Béatrice Libert, qui sent son cœur « battre l’immense », titre de son dernier livre paru aux éditions de Corlevour, est un poète de l’accueil et de la douce compagnie. Elle reçoit les visites les plus impalpables, comme celles qui s’avèrent les plus ardentes, l’amour étant l’aventure la plus exaltante de toutes, flèche de feu lancée vers l’absolu.

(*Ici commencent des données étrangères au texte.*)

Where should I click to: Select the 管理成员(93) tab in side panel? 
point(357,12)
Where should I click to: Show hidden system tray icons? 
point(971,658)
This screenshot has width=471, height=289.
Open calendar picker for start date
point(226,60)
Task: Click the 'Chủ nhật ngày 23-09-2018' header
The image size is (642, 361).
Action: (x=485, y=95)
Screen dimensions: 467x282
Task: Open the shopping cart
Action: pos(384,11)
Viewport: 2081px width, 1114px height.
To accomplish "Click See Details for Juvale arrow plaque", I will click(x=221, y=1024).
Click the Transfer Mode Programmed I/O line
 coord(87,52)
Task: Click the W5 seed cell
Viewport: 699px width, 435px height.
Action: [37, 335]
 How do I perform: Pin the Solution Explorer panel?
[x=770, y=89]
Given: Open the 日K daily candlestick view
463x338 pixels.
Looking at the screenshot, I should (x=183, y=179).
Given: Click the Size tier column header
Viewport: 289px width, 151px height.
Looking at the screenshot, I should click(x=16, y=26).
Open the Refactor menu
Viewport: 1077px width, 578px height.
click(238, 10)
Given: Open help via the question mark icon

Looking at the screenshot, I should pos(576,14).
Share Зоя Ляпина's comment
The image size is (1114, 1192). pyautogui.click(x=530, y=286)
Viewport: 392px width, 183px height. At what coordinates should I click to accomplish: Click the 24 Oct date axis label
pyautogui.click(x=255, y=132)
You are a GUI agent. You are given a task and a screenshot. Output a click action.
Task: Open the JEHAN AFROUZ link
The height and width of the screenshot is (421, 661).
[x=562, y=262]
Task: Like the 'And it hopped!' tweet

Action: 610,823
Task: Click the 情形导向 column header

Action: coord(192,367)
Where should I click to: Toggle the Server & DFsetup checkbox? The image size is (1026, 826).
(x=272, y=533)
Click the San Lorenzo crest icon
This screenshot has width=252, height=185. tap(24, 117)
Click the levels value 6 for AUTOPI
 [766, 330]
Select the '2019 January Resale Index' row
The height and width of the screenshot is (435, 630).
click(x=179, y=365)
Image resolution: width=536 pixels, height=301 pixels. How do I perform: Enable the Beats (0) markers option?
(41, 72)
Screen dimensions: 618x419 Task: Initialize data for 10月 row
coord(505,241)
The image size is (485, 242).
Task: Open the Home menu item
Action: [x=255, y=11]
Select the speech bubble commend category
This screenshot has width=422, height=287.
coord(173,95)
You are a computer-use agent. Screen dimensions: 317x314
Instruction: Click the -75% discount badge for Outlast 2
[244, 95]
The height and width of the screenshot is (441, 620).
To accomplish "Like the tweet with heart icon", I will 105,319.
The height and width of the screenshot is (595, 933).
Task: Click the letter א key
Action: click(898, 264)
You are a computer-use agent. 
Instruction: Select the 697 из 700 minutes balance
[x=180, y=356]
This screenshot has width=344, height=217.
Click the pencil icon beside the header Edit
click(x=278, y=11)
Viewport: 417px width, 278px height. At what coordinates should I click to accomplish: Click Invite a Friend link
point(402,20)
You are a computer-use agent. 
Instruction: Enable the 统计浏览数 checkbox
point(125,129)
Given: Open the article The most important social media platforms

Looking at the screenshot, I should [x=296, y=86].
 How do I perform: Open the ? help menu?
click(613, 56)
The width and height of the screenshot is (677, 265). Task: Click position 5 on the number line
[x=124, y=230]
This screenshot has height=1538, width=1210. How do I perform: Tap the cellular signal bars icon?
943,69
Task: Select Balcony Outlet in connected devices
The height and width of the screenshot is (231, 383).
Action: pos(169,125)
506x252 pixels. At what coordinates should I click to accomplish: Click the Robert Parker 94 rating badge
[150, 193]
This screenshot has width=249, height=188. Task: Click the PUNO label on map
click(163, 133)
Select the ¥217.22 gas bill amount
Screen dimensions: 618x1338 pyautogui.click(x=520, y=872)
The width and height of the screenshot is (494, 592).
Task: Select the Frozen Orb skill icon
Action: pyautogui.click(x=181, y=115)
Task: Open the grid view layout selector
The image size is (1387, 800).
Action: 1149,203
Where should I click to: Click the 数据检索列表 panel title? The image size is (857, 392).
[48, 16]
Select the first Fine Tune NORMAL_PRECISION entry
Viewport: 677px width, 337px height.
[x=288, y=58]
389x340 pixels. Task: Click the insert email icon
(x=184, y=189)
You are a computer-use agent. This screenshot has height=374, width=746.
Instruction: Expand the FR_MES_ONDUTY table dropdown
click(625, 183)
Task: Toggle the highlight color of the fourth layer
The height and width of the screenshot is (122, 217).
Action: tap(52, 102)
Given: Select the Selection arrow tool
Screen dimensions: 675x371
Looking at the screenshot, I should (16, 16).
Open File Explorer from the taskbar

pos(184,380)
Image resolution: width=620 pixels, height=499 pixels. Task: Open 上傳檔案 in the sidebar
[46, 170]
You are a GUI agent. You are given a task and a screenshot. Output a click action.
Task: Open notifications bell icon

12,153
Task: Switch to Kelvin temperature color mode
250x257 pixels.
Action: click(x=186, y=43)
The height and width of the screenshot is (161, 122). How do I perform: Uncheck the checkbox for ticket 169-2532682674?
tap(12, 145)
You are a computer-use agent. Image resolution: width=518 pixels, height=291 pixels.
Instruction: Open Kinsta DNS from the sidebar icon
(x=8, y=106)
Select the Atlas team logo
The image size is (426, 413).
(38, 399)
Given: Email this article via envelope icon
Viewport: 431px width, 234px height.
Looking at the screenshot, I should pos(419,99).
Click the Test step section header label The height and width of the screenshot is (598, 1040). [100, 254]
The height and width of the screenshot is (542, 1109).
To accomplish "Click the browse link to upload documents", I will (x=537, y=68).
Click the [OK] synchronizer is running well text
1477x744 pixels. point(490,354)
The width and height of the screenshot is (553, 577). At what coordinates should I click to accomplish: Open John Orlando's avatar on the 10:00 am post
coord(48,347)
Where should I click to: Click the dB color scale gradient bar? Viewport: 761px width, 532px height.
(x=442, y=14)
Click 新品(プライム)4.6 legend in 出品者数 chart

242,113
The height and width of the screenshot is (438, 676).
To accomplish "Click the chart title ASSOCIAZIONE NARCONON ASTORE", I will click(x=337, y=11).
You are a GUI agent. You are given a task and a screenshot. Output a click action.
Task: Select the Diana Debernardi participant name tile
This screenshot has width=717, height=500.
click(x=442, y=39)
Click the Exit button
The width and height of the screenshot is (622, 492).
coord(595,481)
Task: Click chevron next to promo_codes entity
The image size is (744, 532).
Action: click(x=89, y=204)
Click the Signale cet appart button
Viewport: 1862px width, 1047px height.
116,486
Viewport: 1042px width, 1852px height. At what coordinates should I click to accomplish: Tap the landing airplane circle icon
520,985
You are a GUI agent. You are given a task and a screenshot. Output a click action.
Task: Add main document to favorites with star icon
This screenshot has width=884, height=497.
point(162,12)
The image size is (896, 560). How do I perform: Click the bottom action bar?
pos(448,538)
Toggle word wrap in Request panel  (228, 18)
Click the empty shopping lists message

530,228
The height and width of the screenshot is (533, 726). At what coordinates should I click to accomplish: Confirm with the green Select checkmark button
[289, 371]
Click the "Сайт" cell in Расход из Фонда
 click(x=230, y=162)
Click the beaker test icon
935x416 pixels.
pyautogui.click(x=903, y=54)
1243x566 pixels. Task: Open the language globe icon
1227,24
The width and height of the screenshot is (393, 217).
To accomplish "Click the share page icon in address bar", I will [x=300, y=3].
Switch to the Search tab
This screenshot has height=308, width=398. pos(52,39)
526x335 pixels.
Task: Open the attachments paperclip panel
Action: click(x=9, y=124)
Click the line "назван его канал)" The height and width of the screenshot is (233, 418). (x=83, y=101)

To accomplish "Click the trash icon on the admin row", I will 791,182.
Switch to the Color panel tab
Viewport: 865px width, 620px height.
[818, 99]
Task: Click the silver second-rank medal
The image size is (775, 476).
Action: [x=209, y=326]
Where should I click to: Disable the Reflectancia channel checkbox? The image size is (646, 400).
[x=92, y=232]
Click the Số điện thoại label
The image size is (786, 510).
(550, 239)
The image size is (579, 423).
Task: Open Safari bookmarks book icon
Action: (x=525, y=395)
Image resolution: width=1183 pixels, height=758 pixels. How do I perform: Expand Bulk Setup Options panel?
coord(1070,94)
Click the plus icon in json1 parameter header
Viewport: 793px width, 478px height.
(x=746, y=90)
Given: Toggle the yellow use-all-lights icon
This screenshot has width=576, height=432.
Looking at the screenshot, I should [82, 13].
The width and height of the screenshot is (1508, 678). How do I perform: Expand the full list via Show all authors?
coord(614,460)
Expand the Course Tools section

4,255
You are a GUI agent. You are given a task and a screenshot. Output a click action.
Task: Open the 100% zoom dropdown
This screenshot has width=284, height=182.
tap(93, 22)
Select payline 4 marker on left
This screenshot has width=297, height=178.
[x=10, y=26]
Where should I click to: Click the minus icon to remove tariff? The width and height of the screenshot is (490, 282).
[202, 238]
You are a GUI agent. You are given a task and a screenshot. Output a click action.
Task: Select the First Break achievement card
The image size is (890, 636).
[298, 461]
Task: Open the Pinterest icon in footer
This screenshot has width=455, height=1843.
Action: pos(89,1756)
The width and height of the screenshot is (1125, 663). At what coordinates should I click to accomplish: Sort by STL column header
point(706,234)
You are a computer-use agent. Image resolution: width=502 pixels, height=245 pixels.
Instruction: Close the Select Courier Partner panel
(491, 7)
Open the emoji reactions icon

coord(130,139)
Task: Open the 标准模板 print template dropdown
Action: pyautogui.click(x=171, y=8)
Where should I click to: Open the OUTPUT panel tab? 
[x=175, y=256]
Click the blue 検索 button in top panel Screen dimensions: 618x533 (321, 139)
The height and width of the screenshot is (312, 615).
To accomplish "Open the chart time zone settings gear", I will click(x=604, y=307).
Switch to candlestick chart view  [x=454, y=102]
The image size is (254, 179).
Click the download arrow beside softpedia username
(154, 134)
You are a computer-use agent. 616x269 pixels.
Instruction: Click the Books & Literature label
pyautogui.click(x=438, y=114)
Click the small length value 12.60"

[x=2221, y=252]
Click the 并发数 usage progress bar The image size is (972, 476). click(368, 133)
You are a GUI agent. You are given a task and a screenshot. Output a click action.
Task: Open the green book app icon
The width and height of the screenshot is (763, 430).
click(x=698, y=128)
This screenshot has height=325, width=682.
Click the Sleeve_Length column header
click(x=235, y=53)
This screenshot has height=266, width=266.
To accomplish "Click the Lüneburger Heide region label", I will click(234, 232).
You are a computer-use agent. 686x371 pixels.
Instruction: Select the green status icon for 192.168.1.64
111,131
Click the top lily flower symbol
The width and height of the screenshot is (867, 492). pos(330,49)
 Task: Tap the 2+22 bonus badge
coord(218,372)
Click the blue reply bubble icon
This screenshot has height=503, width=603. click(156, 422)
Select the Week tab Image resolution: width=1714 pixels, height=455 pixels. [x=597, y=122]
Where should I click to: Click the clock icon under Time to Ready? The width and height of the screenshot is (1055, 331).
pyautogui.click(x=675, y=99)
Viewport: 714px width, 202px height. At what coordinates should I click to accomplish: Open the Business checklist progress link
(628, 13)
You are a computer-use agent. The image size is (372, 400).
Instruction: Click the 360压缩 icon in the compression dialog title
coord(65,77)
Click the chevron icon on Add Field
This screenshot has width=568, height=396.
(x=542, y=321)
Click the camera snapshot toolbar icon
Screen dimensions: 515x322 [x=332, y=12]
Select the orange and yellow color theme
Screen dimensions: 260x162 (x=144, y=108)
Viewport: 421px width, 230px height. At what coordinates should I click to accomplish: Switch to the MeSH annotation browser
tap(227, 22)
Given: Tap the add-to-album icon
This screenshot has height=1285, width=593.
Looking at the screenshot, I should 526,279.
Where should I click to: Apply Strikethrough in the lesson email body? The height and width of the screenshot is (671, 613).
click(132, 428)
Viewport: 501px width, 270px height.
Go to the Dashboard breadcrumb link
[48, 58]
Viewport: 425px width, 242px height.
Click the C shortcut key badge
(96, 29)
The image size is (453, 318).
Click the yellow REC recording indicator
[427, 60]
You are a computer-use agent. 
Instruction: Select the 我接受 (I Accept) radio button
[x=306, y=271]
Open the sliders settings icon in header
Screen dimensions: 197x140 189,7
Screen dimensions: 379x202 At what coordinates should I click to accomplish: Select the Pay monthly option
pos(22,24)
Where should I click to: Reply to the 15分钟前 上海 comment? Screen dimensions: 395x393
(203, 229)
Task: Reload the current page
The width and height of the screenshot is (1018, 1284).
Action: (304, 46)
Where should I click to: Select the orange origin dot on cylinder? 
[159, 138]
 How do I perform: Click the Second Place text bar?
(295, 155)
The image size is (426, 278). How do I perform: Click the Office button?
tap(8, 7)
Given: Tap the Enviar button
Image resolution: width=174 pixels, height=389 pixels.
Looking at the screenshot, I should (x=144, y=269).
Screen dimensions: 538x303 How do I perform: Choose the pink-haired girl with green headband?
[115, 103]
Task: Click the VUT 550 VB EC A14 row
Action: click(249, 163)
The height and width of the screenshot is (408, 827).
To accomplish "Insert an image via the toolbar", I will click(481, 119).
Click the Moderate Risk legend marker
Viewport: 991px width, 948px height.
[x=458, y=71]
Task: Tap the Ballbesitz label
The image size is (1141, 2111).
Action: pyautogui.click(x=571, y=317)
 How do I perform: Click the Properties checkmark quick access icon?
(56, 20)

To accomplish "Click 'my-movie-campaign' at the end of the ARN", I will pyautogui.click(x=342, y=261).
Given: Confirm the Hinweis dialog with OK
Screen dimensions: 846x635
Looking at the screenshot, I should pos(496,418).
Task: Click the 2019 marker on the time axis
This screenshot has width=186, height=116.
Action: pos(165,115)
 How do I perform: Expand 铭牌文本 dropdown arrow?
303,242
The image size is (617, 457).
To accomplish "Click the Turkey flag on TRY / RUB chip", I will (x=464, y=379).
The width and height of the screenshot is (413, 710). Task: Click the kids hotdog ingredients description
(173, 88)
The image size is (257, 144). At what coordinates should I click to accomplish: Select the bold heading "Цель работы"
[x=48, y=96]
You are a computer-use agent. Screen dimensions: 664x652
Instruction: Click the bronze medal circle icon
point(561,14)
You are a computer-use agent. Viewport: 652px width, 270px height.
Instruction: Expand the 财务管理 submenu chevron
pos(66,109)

                             Nous sommes

                             Le lieu même

                           De l’Amour

 

                           Son visage

                           Et son vase

                           D’opaline

 

                             Ses mains

                             Et son ciel

                           Sans pluie

 

                           Et ce qui

                           Claudique

                           En nous

 

                           Guérit

 

Béatrice Libert, Ce qui vieillit sur la patience des fruits verts, (Le Taillis Pré), 20 euros

 

Cet Amour absolu est sans doute sa vocation profonde. Il ne cesse de la surprendre et de la ravir. Quelle plus belle illustration que ce poème de «L’inattendue », paru originellement en 2003 dans Le Passant fabuleux ?

 

                             Je suis cette femme à la fontaine

                             Et qui s’accoude à l’été

 

                            A mes doigts

                           Oscille une cruche

 

                           Et deux grains de silence

                           Coulent de ma paume étonnée

 

Ces deux grains que nous recueillons à notre tour, déjà semence de lumière, sont comme une récompense.